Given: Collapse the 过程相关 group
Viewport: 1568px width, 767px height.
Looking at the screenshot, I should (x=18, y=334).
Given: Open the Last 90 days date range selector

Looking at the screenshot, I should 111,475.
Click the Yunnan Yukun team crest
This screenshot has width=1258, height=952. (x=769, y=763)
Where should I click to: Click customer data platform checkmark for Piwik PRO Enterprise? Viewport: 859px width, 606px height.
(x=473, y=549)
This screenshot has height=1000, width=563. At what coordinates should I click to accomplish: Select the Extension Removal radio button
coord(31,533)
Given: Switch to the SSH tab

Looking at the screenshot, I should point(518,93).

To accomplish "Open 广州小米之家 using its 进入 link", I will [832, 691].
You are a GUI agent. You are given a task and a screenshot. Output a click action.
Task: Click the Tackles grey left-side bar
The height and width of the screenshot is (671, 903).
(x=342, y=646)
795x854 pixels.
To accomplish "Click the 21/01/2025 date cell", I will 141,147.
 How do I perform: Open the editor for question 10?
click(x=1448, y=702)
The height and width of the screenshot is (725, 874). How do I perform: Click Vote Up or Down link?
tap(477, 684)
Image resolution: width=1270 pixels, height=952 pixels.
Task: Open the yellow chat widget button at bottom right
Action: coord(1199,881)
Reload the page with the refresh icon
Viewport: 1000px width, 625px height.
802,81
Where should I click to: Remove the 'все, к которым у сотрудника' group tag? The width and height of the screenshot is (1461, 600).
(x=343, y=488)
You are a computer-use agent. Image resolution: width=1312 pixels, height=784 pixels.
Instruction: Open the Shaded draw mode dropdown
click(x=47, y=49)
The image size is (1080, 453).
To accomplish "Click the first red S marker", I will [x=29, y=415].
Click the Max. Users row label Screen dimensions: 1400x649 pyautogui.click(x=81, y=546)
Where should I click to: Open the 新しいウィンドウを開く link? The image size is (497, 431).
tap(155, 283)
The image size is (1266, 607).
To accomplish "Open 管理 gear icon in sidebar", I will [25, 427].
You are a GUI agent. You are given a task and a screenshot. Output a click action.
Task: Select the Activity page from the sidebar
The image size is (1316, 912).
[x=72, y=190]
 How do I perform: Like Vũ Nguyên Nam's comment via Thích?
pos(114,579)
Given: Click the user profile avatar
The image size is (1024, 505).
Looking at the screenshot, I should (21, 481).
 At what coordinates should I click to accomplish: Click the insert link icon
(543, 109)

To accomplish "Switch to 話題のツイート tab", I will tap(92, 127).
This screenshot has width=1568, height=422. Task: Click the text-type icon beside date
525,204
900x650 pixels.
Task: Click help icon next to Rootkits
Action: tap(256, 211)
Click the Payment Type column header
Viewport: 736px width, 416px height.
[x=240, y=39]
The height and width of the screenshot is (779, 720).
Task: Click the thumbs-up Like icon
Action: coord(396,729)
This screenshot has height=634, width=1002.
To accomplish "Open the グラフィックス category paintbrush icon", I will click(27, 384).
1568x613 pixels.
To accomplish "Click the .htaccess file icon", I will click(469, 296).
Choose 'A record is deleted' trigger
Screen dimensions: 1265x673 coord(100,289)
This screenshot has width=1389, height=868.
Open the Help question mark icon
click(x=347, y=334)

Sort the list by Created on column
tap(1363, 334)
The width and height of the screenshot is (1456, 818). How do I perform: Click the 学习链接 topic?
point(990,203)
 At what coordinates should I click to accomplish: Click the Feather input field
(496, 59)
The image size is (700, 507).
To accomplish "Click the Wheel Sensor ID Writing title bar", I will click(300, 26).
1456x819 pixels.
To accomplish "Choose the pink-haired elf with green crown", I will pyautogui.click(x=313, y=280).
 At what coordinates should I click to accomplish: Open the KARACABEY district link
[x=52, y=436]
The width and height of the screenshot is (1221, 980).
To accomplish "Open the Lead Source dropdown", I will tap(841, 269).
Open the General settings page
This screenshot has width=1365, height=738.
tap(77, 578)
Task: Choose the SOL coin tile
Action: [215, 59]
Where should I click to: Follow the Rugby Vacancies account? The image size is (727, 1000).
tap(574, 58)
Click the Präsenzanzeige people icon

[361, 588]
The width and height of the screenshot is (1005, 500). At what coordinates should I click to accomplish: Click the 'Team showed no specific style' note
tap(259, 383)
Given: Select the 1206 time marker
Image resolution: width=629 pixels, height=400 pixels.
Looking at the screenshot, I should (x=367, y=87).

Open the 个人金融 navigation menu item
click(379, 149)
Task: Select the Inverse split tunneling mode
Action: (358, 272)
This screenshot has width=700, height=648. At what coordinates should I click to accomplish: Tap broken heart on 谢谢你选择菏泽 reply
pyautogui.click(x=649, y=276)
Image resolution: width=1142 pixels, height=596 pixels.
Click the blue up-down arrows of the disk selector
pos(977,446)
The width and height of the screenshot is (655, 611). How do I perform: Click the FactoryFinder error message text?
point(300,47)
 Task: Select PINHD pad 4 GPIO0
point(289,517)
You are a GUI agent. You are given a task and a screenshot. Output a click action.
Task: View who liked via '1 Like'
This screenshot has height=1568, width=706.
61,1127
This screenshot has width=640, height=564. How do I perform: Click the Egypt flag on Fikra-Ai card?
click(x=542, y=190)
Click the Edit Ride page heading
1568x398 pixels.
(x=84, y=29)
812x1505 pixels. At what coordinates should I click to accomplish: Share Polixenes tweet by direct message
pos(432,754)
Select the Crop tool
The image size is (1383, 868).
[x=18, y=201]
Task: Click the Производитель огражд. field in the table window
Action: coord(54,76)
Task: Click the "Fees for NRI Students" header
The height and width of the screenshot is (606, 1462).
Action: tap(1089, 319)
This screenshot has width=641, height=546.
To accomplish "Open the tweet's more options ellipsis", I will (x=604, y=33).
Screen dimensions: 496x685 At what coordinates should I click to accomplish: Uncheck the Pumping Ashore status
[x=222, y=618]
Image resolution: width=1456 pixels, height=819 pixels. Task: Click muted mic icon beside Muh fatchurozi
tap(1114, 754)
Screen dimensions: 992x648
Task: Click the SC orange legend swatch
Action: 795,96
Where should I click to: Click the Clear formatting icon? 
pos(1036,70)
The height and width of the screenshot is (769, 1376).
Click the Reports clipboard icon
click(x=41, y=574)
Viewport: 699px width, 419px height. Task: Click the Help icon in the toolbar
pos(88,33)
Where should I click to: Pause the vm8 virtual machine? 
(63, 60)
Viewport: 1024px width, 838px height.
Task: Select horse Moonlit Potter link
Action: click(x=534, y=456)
##########
▶ [Work to be completed]: Restate the data above word for word. Leave nothing out.

▶ [Finished exercise]:
Given: Collapse the 过程相关 group
Viewport: 1568px width, 767px height.
Looking at the screenshot, I should (x=18, y=334).
Given: Open the Last 90 days date range selector

Looking at the screenshot, I should 111,475.
Click the Yunnan Yukun team crest
This screenshot has width=1258, height=952. (x=769, y=763)
Where should I click to: Click customer data platform checkmark for Piwik PRO Enterprise? Viewport: 859px width, 606px height.
(x=473, y=549)
This screenshot has height=1000, width=563. At what coordinates should I click to accomplish: Select the Extension Removal radio button
coord(31,533)
Given: Switch to the SSH tab

Looking at the screenshot, I should point(518,93).

To accomplish "Open 广州小米之家 using its 进入 link", I will [832, 691].
You are a GUI agent. You are given a task and a screenshot. Output a click action.
Task: Click the Tackles grey left-side bar
The height and width of the screenshot is (671, 903).
(x=342, y=646)
795x854 pixels.
To accomplish "Click the 21/01/2025 date cell", I will 141,147.
 How do I perform: Open the editor for question 10?
click(x=1448, y=702)
The height and width of the screenshot is (725, 874). How do I perform: Click Vote Up or Down link?
tap(477, 684)
Image resolution: width=1270 pixels, height=952 pixels.
Task: Open the yellow chat widget button at bottom right
Action: coord(1199,881)
Reload the page with the refresh icon
Viewport: 1000px width, 625px height.
802,81
Where should I click to: Remove the 'все, к которым у сотрудника' group tag? The width and height of the screenshot is (1461, 600).
(x=343, y=488)
You are a computer-use agent. Image resolution: width=1312 pixels, height=784 pixels.
Instruction: Open the Shaded draw mode dropdown
click(x=47, y=49)
The image size is (1080, 453).
To accomplish "Click the first red S marker", I will [x=29, y=415].
Click the Max. Users row label Screen dimensions: 1400x649 pyautogui.click(x=81, y=546)
Where should I click to: Open the 新しいウィンドウを開く link? The image size is (497, 431).
tap(155, 283)
The image size is (1266, 607).
To accomplish "Open 管理 gear icon in sidebar", I will [25, 427].
You are a GUI agent. You are given a task and a screenshot. Output a click action.
Task: Select the Activity page from the sidebar
The image size is (1316, 912).
[x=72, y=190]
 How do I perform: Like Vũ Nguyên Nam's comment via Thích?
pos(114,579)
Given: Click the user profile avatar
The image size is (1024, 505).
Looking at the screenshot, I should (21, 481).
 At what coordinates should I click to accomplish: Click the insert link icon
(543, 109)

To accomplish "Switch to 話題のツイート tab", I will tap(92, 127).
This screenshot has width=1568, height=422. Task: Click the text-type icon beside date
525,204
900x650 pixels.
Task: Click help icon next to Rootkits
Action: tap(256, 211)
Click the Payment Type column header
Viewport: 736px width, 416px height.
[x=240, y=39]
The height and width of the screenshot is (779, 720).
Task: Click the thumbs-up Like icon
Action: coord(396,729)
This screenshot has height=634, width=1002.
To accomplish "Open the グラフィックス category paintbrush icon", I will click(27, 384).
1568x613 pixels.
To accomplish "Click the .htaccess file icon", I will click(469, 296).
Choose 'A record is deleted' trigger
Screen dimensions: 1265x673 coord(100,289)
This screenshot has width=1389, height=868.
Open the Help question mark icon
click(x=347, y=334)

Sort the list by Created on column
tap(1363, 334)
The width and height of the screenshot is (1456, 818). How do I perform: Click the 学习链接 topic?
point(990,203)
 At what coordinates should I click to accomplish: Click the Feather input field
(496, 59)
The image size is (700, 507).
To accomplish "Click the Wheel Sensor ID Writing title bar", I will click(300, 26).
1456x819 pixels.
To accomplish "Choose the pink-haired elf with green crown", I will pyautogui.click(x=313, y=280).
 At what coordinates should I click to accomplish: Open the KARACABEY district link
[x=52, y=436]
The width and height of the screenshot is (1221, 980).
To accomplish "Open the Lead Source dropdown", I will tap(841, 269).
Open the General settings page
This screenshot has width=1365, height=738.
tap(77, 578)
Task: Choose the SOL coin tile
Action: [215, 59]
Where should I click to: Follow the Rugby Vacancies account? The image size is (727, 1000).
tap(574, 58)
Click the Präsenzanzeige people icon

[361, 588]
The width and height of the screenshot is (1005, 500). At what coordinates should I click to accomplish: Click the 'Team showed no specific style' note
tap(259, 383)
Given: Select the 1206 time marker
Image resolution: width=629 pixels, height=400 pixels.
Looking at the screenshot, I should (x=367, y=87).

Open the 个人金融 navigation menu item
click(379, 149)
Task: Select the Inverse split tunneling mode
Action: (358, 272)
This screenshot has width=700, height=648. At what coordinates should I click to accomplish: Tap broken heart on 谢谢你选择菏泽 reply
pyautogui.click(x=649, y=276)
Image resolution: width=1142 pixels, height=596 pixels.
Click the blue up-down arrows of the disk selector
pos(977,446)
The width and height of the screenshot is (655, 611). How do I perform: Click the FactoryFinder error message text?
point(300,47)
 Task: Select PINHD pad 4 GPIO0
point(289,517)
You are a GUI agent. You are given a task and a screenshot. Output a click action.
Task: View who liked via '1 Like'
This screenshot has height=1568, width=706.
61,1127
This screenshot has width=640, height=564. How do I perform: Click the Egypt flag on Fikra-Ai card?
click(x=542, y=190)
Click the Edit Ride page heading
1568x398 pixels.
(x=84, y=29)
812x1505 pixels. At what coordinates should I click to accomplish: Share Polixenes tweet by direct message
pos(432,754)
Select the Crop tool
The image size is (1383, 868).
[x=18, y=201]
Task: Click the Производитель огражд. field in the table window
Action: coord(54,76)
Task: Click the "Fees for NRI Students" header
The height and width of the screenshot is (606, 1462).
Action: tap(1089, 319)
This screenshot has width=641, height=546.
To accomplish "Open the tweet's more options ellipsis", I will (x=604, y=33).
Screen dimensions: 496x685 At what coordinates should I click to accomplish: Uncheck the Pumping Ashore status
[x=222, y=618]
Image resolution: width=1456 pixels, height=819 pixels. Task: Click muted mic icon beside Muh fatchurozi
tap(1114, 754)
Screen dimensions: 992x648
Task: Click the SC orange legend swatch
Action: 795,96
Where should I click to: Click the Clear formatting icon? 
pos(1036,70)
The height and width of the screenshot is (769, 1376).
Click the Reports clipboard icon
click(x=41, y=574)
Viewport: 699px width, 419px height. Task: Click the Help icon in the toolbar
pos(88,33)
Where should I click to: Pause the vm8 virtual machine? 
(63, 60)
Viewport: 1024px width, 838px height.
Task: Select horse Moonlit Potter link
Action: click(x=534, y=456)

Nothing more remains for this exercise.